Именно так. Именно американской манере ведения дел и предстояло завоевать Великобританию. Когда наступили восьмидесятые, места для сантиментов не осталось. То был Лондон накануне его трансформации из старой потертой столицы империи в современный блистательный глобальный город. Вы можете видеть это по тому, как одеты гости на борту у Гарольда Шенда, слушающие его вдохновенную речь. На некоторых всё еще легкие, цветастые платья и коричневые брюки-клеши, словно на дворе 1975 год и в поп-чартах ведут «Карпентерс». На других же, вроде самого Шенда, его подружки и тех бизнесменов-американцев, строгие костюмы – от «Армани», быть может. И пьют они минеральную воду. Старый коричневый мир уступает дорогу чему-то более яркому, кристально-чистому. Шенд провозглашает тост:
– За покорение океана.
«Большое видение» Шенда свершилось, если так можно выразиться. До Олимпийских игр в Лондоне оставалось еще двадцать четыре года, но акры, которые он обозревал с палубы своей яхты, уже тогда исправно обещали «развитие». Заброшенные гавани, которые разглядит за его спиной глаз иного любопытного лондонца, переродились в жилые комплексы «Шэд-Темз» и «Батлерс-Уорф», к проектированию которых еще до кризиса на рынке недвижимости конца 1980-х приложил руку легенда британского дизайна Теренс Конран. На верфях снова оживленно: здесь разместились дорогие апартаменты, кафе и рестораны вроде Le Pont de la Tour, где как-то весенним солнечным вечером в 1997 году Тони Блэр, недавно избранный премьер-министр Великобритании, баловал на фоне живописного Тауэрского моста президента США Билла Клинтона слегка обжаренным тунцом, фаршированным кальмаром и бутылочкой «Боллинже». А там, где Шенд мерял шагами свою олимпийскую мечту, на месте огромных старых складов Королевских доков, провожает бизнесменов, направляющихся в Цюрих и другие города Европы, аэропорт «Лондон-Сити».
Подобно Гарольду Шенду, я начинаю грустить. Хоть я и живу сейчас в этом новом Лондоне из проекта Шенда, я всё еще вижу под ним старый город. Лондон, который я впервые увидел в семидесятых, был не тем, чего я ожидал от первой поездки в большой город. Вместо Букингемского дворца или Биг-Бэна мне запомнились верфи в руинах, цветущая в трещинах на их фасадах буддлея. Я не знал тогда ничего о том, что происходит – ни о государстве всеобщего благоденствия, ни о панках и лозунге «Будущего нет», ни о Джеймсе Балларде, Дереке Джармене и неизбежном коллапсе. Я не знал ничего о деиндустриализации, нефтяном кризисе, профсоюзах, блэкаутах, стагфляции, захватах пустых домов, отключениях электричества, финансовой помощи Великобритании со стороны Мирового валютного фонда. Я просто запомнил эти руины. Я запомнил Лондон – город, который знал лишь по «Мэри Поппинс» – как спокойное место. Что привело меня в замешательство. Мне казалось, что города должны быть шумными и оживленными. Этот город был тихим и пустым. Где были все?

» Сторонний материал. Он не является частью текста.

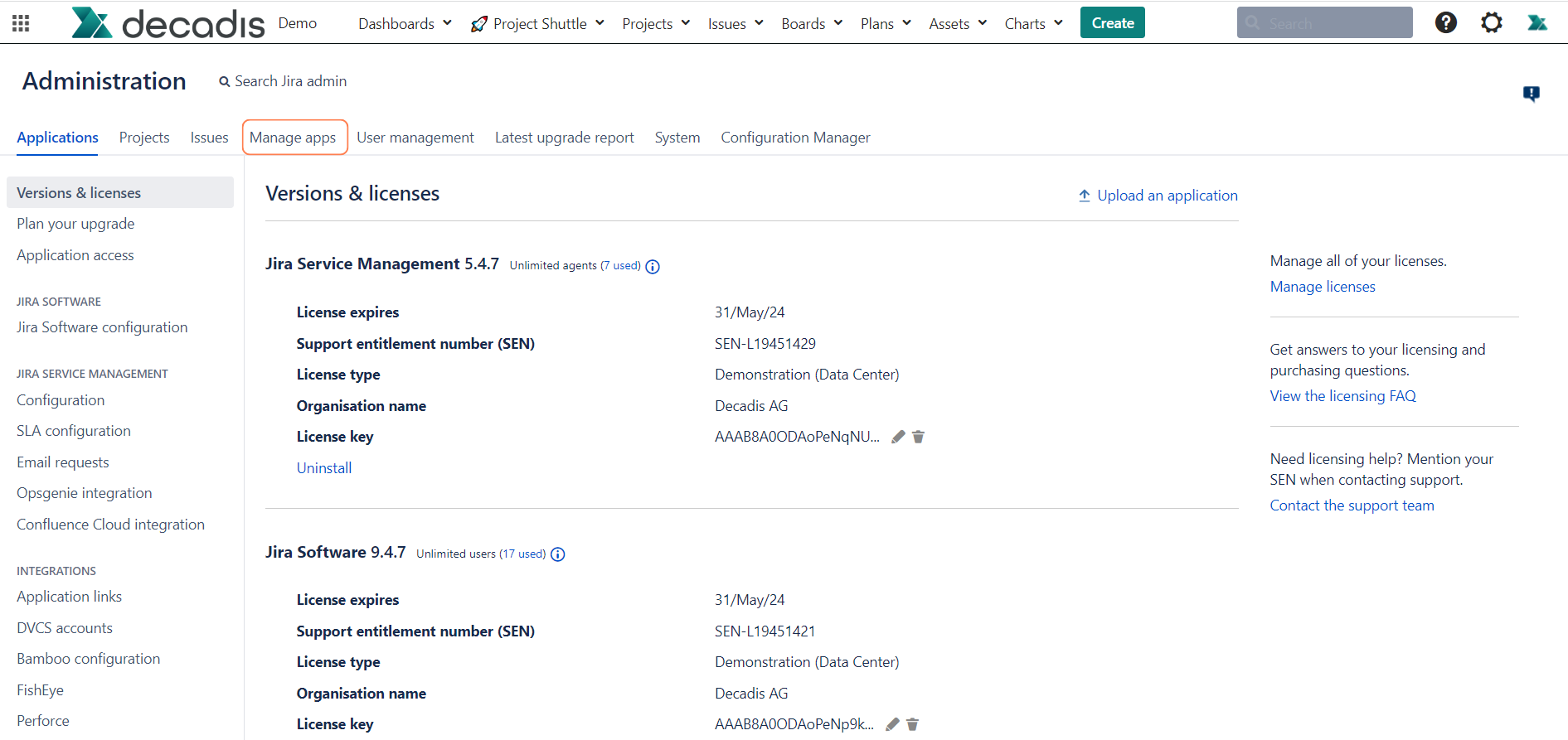Open the app switcher grid icon
1568x740 pixels.
21,23
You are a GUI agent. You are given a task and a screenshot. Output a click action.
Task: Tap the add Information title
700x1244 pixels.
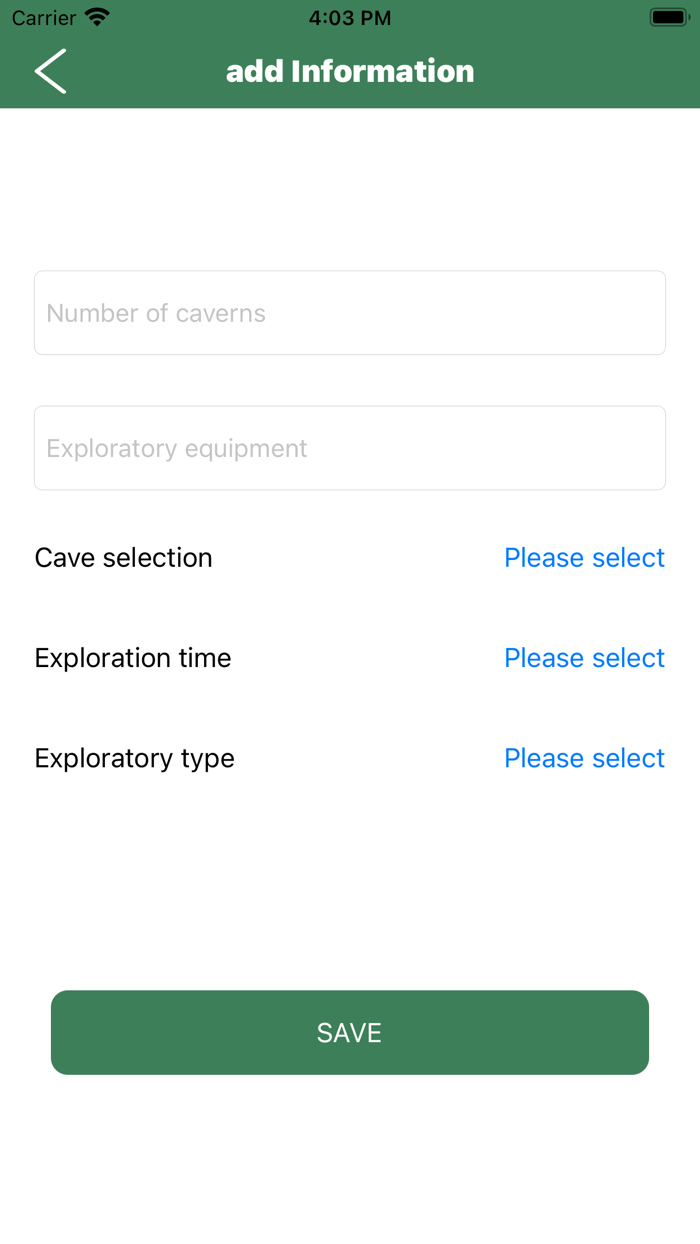[350, 71]
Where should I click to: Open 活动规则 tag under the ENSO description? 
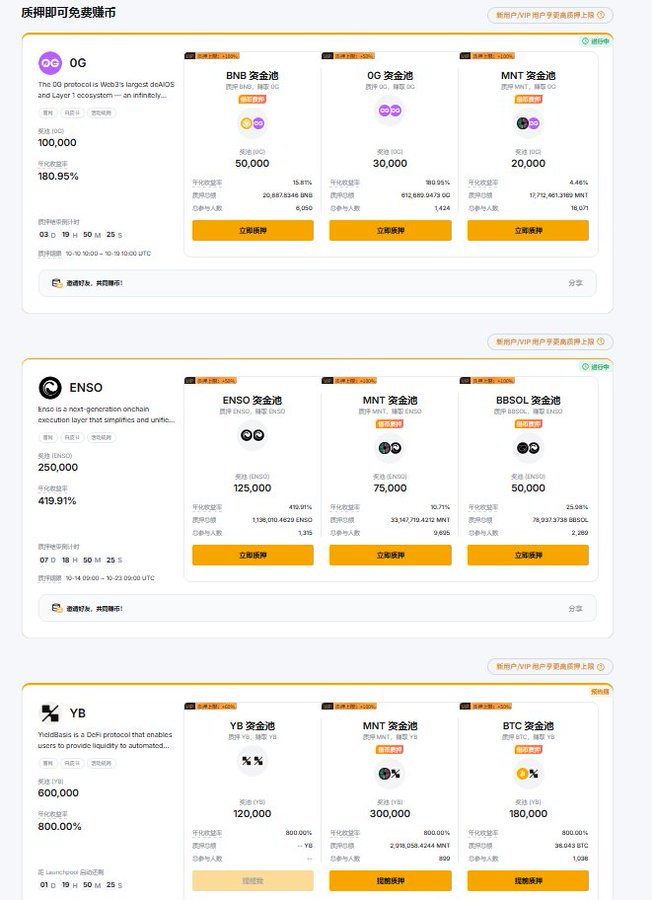tap(102, 437)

Это был Лондон, по которому меня водил отец. Как и Шенд, он был лондонцем из рабочего класса, старающимся выбиться в люди. Он не был гангстером, хотя иногда говорил, что в юности был пижоном, ходил с выкидным ножом, который использовал разве лишь для чистки ногтей во время бесцельных прогулок по улицам. Его понимание социальной мобильности вылилось в том, что он, женившись на девушке из среднего класса, жительнице Ланкастера, с которой познакомился на причале, убрался подобру-поздорову из города. Они скопили на первый взнос по самой скромной ипотеке, нашли работу на одной из фабрик, перебравшейся из угасающего центра Лондона на новый «современный» участок и сдали, наконец, квартиру, которую снимали с бабушкой. Так что я родился в небольшом домике на краю предместья на краю городка на краю Лондона, на краю края края.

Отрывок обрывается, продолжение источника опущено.